Le conciliateur fiscal reçoit également les demandes par l'administration concernant des engagements pris enmatière de qualité de service qui n'ont pas été respectés, par exemple, celui de répondre aux demandes de rendez-vous ou aux demandes de renseignements téléphoniques des contribuables.

Quels que soient le ou les services compétents, le conciliateur traite l'ensemble des demandes.

Traitement de la demande

Les suites données à votre demande :

Le conciliateur peut modifier, s'il y a lieu, la décision prise initialement par votre service des impôts. Toutefois, certaines situations ne relèvent pas de sa compétence :

  • les procédures de vérification ou d'examen de comptabilité et les procédures d'examen de situation fiscale personnelle (exemple : contrôle fiscal de l'entreprise exercé sur place par un inspecteur des impôts),
  • les litiges relatifs à la publicité foncière (conservations des hypothèques),
  • les demandes ayant fait l'objet d'une requête auprès du Président de la République, du Premier ministre, du ministre, du directeur général de la Direction générale des Finances publiques, du médiateur de la République, des parlementaires et élus locaux,
  • les litiges faisant ou ayant fait l'objet d'un règlement par voie de transaction,
  • les réclamations relatives à des contrôles sur pièces qui interviendraient avant la mise en recouvrement des impositions,
  • les procédures de rescrit.

Quel est le délai de traitement des demandes ?

Le conciliateur s'engage à répondre au contribuable dans les trente jours pour l'informer soit de sa décision, soit de l'état du traitement de sa demande pour les dossiers plus complexes.

Attention : La saisine du conciliateur ne dispense pas du paiement des sommes réclamées et n'interrompt pas les délais de recours contentieux.

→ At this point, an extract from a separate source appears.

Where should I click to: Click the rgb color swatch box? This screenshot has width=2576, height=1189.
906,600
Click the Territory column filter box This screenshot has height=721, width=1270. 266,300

Autrement dit, vous n'êtes pas dispensé du paiement des sommes réclamées mais, parallèlement à vos démarches auprès du conciliateur, vous pouvez contester l'impôt dû par la voie d'une réclamation contentieuse.

Exemple : Madame A. reçoit un avis d'imposition de taxe d'habitation. Elle en conteste les modalités de calcul auprès de son service des impôts, qui rejette sa demande. Elle peut saisir le conciliateur. Mais pour éviter de payer des pénalités, elle aura intérêt à s'acquitter de la taxe réclamée. Si elle obtient gain de cause, on lui restituera (partiellement ou totalement) la taxe.

Nota : Le conciliateur n'accorde pas de rendez-vous.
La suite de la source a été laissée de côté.